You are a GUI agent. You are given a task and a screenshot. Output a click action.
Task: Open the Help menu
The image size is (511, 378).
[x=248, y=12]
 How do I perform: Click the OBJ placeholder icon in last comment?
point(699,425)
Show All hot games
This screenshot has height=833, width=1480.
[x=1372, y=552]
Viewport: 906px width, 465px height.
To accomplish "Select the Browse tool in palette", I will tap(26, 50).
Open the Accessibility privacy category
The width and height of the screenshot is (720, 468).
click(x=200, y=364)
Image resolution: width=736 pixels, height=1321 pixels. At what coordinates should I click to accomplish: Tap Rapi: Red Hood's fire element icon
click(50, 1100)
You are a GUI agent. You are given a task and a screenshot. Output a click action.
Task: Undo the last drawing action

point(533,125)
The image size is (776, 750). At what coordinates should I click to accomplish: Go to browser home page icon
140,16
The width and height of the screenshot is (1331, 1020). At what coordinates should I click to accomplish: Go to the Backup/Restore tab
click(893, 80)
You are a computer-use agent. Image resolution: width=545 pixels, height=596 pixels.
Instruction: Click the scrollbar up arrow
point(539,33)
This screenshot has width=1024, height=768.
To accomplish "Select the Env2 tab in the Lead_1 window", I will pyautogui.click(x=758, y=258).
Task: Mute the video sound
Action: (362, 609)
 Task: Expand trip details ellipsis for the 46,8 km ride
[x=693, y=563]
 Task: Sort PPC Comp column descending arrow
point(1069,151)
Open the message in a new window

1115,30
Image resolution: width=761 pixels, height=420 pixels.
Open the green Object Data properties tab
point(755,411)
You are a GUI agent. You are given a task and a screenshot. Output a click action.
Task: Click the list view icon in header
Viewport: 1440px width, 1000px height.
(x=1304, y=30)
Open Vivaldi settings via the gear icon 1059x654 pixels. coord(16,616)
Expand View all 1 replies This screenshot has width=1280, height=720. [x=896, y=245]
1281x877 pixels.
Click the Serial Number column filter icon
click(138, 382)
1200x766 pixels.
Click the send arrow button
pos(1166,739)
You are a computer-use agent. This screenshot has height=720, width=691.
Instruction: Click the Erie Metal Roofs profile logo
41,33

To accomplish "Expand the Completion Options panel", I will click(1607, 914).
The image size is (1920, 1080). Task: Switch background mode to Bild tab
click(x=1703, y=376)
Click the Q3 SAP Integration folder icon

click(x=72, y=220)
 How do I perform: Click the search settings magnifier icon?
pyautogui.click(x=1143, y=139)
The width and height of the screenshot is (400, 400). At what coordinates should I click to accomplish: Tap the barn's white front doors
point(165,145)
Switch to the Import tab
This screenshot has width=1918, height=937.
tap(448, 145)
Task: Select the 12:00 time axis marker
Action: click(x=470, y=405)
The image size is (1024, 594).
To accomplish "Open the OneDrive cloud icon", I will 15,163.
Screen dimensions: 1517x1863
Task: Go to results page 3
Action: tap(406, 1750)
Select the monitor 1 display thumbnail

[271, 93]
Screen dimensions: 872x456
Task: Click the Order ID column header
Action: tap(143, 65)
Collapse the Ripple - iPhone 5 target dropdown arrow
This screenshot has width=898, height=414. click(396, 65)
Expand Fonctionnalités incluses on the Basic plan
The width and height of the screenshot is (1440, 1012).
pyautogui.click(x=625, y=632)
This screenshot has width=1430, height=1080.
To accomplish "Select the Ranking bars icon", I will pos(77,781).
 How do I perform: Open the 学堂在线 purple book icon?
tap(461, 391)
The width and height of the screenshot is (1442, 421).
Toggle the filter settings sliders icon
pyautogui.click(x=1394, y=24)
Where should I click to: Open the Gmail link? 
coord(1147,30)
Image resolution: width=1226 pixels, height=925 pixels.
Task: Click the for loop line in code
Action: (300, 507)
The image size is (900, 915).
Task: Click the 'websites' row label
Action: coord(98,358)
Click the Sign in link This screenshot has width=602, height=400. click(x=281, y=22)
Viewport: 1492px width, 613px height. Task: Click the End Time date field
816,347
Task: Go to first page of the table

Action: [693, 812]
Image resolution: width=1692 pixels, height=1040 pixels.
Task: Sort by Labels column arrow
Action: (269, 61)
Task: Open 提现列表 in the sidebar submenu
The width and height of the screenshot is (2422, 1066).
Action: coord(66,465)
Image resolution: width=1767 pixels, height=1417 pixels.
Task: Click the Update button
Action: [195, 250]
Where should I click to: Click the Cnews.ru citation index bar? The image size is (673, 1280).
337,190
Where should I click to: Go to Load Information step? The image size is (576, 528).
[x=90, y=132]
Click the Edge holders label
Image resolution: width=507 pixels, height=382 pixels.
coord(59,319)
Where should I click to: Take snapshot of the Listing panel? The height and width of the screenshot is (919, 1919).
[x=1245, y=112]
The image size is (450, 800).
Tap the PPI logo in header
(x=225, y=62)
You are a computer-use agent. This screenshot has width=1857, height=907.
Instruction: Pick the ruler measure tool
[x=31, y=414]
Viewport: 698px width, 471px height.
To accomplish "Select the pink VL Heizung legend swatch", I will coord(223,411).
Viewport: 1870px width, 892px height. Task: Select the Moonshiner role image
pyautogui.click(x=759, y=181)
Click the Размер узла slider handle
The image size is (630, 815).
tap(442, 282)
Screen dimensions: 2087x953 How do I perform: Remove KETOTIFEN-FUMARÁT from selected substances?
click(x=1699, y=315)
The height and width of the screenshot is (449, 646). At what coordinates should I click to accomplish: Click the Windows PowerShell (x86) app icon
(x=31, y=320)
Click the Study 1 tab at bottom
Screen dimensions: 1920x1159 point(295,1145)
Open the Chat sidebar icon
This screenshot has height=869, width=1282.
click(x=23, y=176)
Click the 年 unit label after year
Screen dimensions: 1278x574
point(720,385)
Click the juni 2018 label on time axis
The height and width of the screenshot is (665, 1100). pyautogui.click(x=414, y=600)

What you should do — Please repeat the material above word for word.

Response to the exercise —
You are a GUI agent. You are given a task and a screenshot. Output a click action.
Task: Open the Help menu
The image size is (511, 378).
[x=248, y=12]
 How do I perform: Click the OBJ placeholder icon in last comment?
point(699,425)
Show All hot games
This screenshot has height=833, width=1480.
[x=1372, y=552]
Viewport: 906px width, 465px height.
To accomplish "Select the Browse tool in palette", I will tap(26, 50).
Open the Accessibility privacy category
The width and height of the screenshot is (720, 468).
click(x=200, y=364)
Image resolution: width=736 pixels, height=1321 pixels. At what coordinates should I click to accomplish: Tap Rapi: Red Hood's fire element icon
click(50, 1100)
You are a GUI agent. You are given a task and a screenshot. Output a click action.
Task: Undo the last drawing action

point(533,125)
The image size is (776, 750). At what coordinates should I click to accomplish: Go to browser home page icon
140,16
The width and height of the screenshot is (1331, 1020). At what coordinates should I click to accomplish: Go to the Backup/Restore tab
click(893, 80)
You are a computer-use agent. Image resolution: width=545 pixels, height=596 pixels.
Instruction: Click the scrollbar up arrow
point(539,33)
This screenshot has width=1024, height=768.
To accomplish "Select the Env2 tab in the Lead_1 window", I will pyautogui.click(x=758, y=258).
Task: Mute the video sound
Action: (362, 609)
 Task: Expand trip details ellipsis for the 46,8 km ride
[x=693, y=563]
 Task: Sort PPC Comp column descending arrow
point(1069,151)
Open the message in a new window

1115,30
Image resolution: width=761 pixels, height=420 pixels.
Open the green Object Data properties tab
point(755,411)
You are a GUI agent. You are given a task and a screenshot. Output a click action.
Task: Click the list view icon in header
Viewport: 1440px width, 1000px height.
(x=1304, y=30)
Open Vivaldi settings via the gear icon 1059x654 pixels. coord(16,616)
Expand View all 1 replies This screenshot has width=1280, height=720. [x=896, y=245]
1281x877 pixels.
Click the Serial Number column filter icon
click(138, 382)
1200x766 pixels.
Click the send arrow button
pos(1166,739)
You are a computer-use agent. This screenshot has height=720, width=691.
Instruction: Click the Erie Metal Roofs profile logo
41,33

To accomplish "Expand the Completion Options panel", I will click(1607, 914).
The image size is (1920, 1080). Task: Switch background mode to Bild tab
click(x=1703, y=376)
Click the Q3 SAP Integration folder icon

click(x=72, y=220)
 How do I perform: Click the search settings magnifier icon?
pyautogui.click(x=1143, y=139)
The width and height of the screenshot is (400, 400). At what coordinates should I click to accomplish: Tap the barn's white front doors
point(165,145)
Switch to the Import tab
This screenshot has width=1918, height=937.
tap(448, 145)
Task: Select the 12:00 time axis marker
Action: click(x=470, y=405)
The image size is (1024, 594).
To accomplish "Open the OneDrive cloud icon", I will 15,163.
Screen dimensions: 1517x1863
Task: Go to results page 3
Action: tap(406, 1750)
Select the monitor 1 display thumbnail

[271, 93]
Screen dimensions: 872x456
Task: Click the Order ID column header
Action: tap(143, 65)
Collapse the Ripple - iPhone 5 target dropdown arrow
This screenshot has width=898, height=414. click(396, 65)
Expand Fonctionnalités incluses on the Basic plan
The width and height of the screenshot is (1440, 1012).
pyautogui.click(x=625, y=632)
This screenshot has width=1430, height=1080.
To accomplish "Select the Ranking bars icon", I will pos(77,781).
 How do I perform: Open the 学堂在线 purple book icon?
tap(461, 391)
The width and height of the screenshot is (1442, 421).
Toggle the filter settings sliders icon
pyautogui.click(x=1394, y=24)
Where should I click to: Open the Gmail link? 
coord(1147,30)
Image resolution: width=1226 pixels, height=925 pixels.
Task: Click the for loop line in code
Action: (300, 507)
The image size is (900, 915).
Task: Click the 'websites' row label
Action: coord(98,358)
Click the Sign in link This screenshot has width=602, height=400. click(x=281, y=22)
Viewport: 1492px width, 613px height. Task: Click the End Time date field
816,347
Task: Go to first page of the table

Action: [693, 812]
Image resolution: width=1692 pixels, height=1040 pixels.
Task: Sort by Labels column arrow
Action: (269, 61)
Task: Open 提现列表 in the sidebar submenu
The width and height of the screenshot is (2422, 1066).
Action: coord(66,465)
Image resolution: width=1767 pixels, height=1417 pixels.
Task: Click the Update button
Action: [195, 250]
Where should I click to: Click the Cnews.ru citation index bar? The image size is (673, 1280).
337,190
Where should I click to: Go to Load Information step? The image size is (576, 528).
[x=90, y=132]
Click the Edge holders label
Image resolution: width=507 pixels, height=382 pixels.
coord(59,319)
Where should I click to: Take snapshot of the Listing panel? The height and width of the screenshot is (919, 1919).
[x=1245, y=112]
The image size is (450, 800).
Tap the PPI logo in header
(x=225, y=62)
You are a computer-use agent. This screenshot has width=1857, height=907.
Instruction: Pick the ruler measure tool
[x=31, y=414]
Viewport: 698px width, 471px height.
To accomplish "Select the pink VL Heizung legend swatch", I will coord(223,411).
Viewport: 1870px width, 892px height. Task: Select the Moonshiner role image
pyautogui.click(x=759, y=181)
Click the Размер узла slider handle
The image size is (630, 815).
tap(442, 282)
Screen dimensions: 2087x953 How do I perform: Remove KETOTIFEN-FUMARÁT from selected substances?
click(x=1699, y=315)
The height and width of the screenshot is (449, 646). At what coordinates should I click to accomplish: Click the Windows PowerShell (x86) app icon
(x=31, y=320)
Click the Study 1 tab at bottom
Screen dimensions: 1920x1159 point(295,1145)
Open the Chat sidebar icon
This screenshot has height=869, width=1282.
click(x=23, y=176)
Click the 年 unit label after year
Screen dimensions: 1278x574
point(720,385)
Click the juni 2018 label on time axis
The height and width of the screenshot is (665, 1100). pyautogui.click(x=414, y=600)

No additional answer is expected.